My Dog Appears to be Guarding Me and it Makes Him Look Aggressive…. Why?
The short answer is they are trying to protect you. The bigger question is, why?
This is a common situation many of my clients face and ask me about. Over-protective behaviour occurs frequently, and odds are, you will have experienced this especially if you have multiple dogs. Guarding behaviours typically involve lunging, barking and snapping at other people; less than ideal when out in public.
The first step in addressing these problems is to understand the root cause of these behaviours. It can sometimes be difficult for owners to comprehend these sort of behaviours – on the surface it may look like your dog is attempting to protect you by being an overzealous guardian but more likely than not, they are actually protecting themselves.
The self-protection gradually evolves into over-active guard behaviour that extends to the whole pack i.e. you, as the owner.
Usually that first lunge or snap at a passer-by is triggered because the dog feels threatened; the dog is insecure and afraid. This fear can then change into protective behaviour in two main ways:
1)If a dog perceives someone or something as a threat, it is easy for the dog to perceive this threat against the group, not just itself. Importantly, this alone does not necessarily result in aggressive displays.

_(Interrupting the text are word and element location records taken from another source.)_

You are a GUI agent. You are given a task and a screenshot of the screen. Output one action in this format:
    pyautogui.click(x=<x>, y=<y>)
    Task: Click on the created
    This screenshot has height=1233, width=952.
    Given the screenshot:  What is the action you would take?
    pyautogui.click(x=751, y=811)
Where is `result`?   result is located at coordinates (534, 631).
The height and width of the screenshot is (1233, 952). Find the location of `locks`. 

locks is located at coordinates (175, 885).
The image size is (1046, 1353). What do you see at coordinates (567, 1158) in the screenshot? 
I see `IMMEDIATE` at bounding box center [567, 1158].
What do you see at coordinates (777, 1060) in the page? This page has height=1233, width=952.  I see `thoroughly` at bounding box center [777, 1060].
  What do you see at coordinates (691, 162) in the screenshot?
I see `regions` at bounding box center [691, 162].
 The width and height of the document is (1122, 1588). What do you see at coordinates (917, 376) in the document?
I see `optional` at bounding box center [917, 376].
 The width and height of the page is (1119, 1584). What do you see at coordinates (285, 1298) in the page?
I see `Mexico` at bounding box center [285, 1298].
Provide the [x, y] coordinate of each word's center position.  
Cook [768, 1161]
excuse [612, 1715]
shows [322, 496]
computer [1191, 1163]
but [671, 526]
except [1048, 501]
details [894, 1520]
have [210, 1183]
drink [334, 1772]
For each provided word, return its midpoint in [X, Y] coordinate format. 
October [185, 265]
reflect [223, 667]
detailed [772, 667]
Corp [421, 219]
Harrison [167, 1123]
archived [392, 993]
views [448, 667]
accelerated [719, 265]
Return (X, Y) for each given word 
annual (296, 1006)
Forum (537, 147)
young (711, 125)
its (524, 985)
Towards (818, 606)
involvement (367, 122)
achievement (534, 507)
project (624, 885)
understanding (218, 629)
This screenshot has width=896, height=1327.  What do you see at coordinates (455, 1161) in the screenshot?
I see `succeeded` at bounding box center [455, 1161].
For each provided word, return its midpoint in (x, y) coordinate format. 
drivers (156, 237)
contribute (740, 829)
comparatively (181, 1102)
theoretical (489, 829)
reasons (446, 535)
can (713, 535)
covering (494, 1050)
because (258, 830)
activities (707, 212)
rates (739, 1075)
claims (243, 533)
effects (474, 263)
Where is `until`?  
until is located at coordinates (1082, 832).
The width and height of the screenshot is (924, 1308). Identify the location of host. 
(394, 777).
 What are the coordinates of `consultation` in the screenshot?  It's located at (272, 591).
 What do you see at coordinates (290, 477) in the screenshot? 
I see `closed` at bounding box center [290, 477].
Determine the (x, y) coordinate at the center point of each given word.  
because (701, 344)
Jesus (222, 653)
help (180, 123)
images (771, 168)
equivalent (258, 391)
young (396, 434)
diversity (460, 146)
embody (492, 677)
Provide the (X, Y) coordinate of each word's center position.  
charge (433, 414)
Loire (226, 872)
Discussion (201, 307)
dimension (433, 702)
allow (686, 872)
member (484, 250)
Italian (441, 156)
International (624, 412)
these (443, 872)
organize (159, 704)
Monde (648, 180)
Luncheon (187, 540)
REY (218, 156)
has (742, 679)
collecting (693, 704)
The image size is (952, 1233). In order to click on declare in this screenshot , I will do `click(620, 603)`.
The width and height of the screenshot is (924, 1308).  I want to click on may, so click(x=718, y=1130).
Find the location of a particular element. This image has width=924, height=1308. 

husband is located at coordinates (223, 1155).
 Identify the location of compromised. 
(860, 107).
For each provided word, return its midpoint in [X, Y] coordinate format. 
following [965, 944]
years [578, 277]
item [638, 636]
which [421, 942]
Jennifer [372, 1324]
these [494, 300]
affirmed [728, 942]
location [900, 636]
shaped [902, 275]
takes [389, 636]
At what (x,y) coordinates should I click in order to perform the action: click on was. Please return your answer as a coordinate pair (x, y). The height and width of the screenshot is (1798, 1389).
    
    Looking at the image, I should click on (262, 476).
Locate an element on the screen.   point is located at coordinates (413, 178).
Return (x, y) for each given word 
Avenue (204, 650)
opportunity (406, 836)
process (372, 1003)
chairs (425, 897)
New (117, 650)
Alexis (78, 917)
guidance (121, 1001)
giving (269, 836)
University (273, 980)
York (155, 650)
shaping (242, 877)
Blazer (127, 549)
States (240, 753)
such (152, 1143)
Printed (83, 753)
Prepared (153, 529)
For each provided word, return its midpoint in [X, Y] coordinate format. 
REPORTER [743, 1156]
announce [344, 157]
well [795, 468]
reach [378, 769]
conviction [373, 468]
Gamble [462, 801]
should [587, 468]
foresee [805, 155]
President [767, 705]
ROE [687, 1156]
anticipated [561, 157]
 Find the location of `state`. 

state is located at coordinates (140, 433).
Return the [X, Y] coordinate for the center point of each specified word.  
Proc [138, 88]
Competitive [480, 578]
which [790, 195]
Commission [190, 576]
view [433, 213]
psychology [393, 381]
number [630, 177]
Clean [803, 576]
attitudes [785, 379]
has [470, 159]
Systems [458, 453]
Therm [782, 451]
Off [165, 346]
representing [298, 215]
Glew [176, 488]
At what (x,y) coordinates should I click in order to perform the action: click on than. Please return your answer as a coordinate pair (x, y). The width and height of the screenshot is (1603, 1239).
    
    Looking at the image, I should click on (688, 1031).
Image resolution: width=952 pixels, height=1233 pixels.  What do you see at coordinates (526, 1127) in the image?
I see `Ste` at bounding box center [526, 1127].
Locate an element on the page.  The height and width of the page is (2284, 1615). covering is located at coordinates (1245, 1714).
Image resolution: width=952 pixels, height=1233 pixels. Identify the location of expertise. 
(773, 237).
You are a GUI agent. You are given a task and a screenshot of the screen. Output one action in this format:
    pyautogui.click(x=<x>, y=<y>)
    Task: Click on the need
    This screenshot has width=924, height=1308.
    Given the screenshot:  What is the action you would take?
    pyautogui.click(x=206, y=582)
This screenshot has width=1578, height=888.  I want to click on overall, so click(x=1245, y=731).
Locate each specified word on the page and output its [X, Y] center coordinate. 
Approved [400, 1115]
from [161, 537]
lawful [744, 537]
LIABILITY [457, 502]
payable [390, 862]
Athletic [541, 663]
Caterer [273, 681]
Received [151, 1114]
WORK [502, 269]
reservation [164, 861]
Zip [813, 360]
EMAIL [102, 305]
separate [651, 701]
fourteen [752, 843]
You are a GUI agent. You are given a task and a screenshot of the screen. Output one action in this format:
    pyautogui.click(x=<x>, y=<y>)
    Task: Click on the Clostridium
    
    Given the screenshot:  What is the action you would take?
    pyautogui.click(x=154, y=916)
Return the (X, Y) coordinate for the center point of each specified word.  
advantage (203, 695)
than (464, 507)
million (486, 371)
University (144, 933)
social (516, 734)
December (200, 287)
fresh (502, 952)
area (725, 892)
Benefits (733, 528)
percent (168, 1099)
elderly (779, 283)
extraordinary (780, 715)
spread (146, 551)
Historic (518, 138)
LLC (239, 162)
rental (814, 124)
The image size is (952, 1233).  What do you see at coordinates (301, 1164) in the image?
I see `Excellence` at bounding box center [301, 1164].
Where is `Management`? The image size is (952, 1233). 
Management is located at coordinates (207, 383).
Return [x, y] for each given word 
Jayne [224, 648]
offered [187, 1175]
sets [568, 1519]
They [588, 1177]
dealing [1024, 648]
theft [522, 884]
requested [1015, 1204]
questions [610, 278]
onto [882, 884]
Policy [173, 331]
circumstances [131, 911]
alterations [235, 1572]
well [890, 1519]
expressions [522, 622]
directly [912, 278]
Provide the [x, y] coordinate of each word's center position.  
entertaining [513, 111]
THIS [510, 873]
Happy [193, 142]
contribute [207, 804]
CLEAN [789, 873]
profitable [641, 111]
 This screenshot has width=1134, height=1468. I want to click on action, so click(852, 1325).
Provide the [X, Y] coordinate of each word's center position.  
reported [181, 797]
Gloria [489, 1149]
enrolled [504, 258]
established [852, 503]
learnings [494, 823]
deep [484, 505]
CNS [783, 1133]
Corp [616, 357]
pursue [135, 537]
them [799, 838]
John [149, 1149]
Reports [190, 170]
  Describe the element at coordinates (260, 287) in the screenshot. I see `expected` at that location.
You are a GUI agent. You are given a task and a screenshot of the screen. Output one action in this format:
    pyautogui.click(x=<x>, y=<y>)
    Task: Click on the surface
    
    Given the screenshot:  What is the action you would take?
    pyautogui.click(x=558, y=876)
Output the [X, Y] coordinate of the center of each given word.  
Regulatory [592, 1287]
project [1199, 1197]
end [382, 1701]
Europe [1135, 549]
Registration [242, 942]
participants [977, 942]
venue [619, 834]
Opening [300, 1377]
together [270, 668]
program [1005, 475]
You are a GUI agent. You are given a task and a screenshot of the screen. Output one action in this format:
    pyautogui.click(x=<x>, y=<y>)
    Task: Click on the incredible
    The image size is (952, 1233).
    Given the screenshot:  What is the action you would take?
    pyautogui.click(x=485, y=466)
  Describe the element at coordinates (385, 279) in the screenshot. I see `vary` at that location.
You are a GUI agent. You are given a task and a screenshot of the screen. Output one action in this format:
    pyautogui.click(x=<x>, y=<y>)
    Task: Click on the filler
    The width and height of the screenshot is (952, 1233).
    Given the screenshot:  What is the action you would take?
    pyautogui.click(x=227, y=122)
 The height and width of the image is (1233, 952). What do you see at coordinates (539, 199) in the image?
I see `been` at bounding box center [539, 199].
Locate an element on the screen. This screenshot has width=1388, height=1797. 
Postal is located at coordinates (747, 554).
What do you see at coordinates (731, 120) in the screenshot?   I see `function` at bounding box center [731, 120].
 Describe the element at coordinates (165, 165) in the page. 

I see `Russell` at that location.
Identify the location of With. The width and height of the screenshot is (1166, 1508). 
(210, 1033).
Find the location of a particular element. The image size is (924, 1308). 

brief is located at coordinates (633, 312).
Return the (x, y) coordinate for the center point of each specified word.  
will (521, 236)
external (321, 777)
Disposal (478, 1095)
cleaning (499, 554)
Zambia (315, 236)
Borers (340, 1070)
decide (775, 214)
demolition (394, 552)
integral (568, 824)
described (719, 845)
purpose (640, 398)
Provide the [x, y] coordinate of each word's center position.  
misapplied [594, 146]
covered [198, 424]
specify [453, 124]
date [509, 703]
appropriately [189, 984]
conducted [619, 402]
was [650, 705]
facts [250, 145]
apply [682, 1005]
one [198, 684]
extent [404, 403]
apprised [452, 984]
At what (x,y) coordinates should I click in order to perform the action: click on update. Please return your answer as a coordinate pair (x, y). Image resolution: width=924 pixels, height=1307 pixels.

We must remember that ‘canine society’ is hierarchical in nature with high ranking members carrying out a number of important functions including protection and taking the lead in threatening or dangerous situations.
So, does that mean your dog thinks he is your leader and protecting you? Is your dog dominant over you?
Almost certainly not. The most accurate explanation is that your dog doesn’t have faith in YOUR leadership. They aren’t assuming a leadership role, but they also don’t think you are up to the task. Naturally, this leads to insecurities when it comes to perceived threats. The truth is that among domestic dogs, there are few truly dominant animals. When dogs who are not naturally inclined to be leaders take up a leadership position, they can anxious and stressed which contributes to the irrational nature of their responses.
2) The second way this behaviour emerges is related to the point above but also distinct in certain ways. Something which I think we all forget is that we are animals too and fall foul of many behavioural tropes similar to dogs, often without realising. For example, when you dog lunges at someone of something unexpectedly this can be a shocking experience and quite distressing for some owners. After several of these sorts of experiences, we can very quickly become programmed via classical conditioning – in this case a conditioned emotional response.
You may begin to fear that jogger or push chair approaching because you know what is about to happen.Not only is your dog already nervous of them approaching but they now sense your anxiety as well leading to a cascade of fear and uncertainty.
Something so important when you are a leader (or if you hope to become one), is to remain calm and controlled in conditions of threat or danger. Your behaviour, while not obvious to you, is obvious to your dog and YOU must set the example. If you remain fearful of these situations, your anxiety and fear essentially validate your dog’s position and behavioural responses. If they see you all worked up over an approaching jogger, they think they are right to feel the same and act the way they do.
Your dog has no way of knowing that you aren’t afraid of the jogger or the approaching ‘threat’ and you are afraid of what your dog might do. All they see is:
Jogger approaches -> You get nervous -> A need to react and defend
To embark on a clear path to training, we need to appreciate and understand these underlying behaviours as best as we possibly can. If we don’t understand these factors it can leave us frustrated and confused when we don’t see the progress, we expect during training.
Where to begin?
The first place to start is to check the foundation of the relationship between you and your dog – what do you represent to them.
Without going into immense detail, your focus should be on fostering and developing a relationship with your dog that encourages leadership through clear and consistent boundaries and direction. Think about regulating valued resources and be aware of your own tone, energy and body language as you interact with your dog. It’s a good idea to frequently run a check on your emotions while you are out and about with your dog, especially in crowded situations or environments where you think your dog might react poorly.
Dig deep and overpower the urge to feel anxious when ‘threats’ approach. This will get easier with time. Keep your head high and believe that you are the leader you are meant to be. Do this consistently and your dog will notice, training will be more effective, and harmony can be restored to your dog-owner relationship.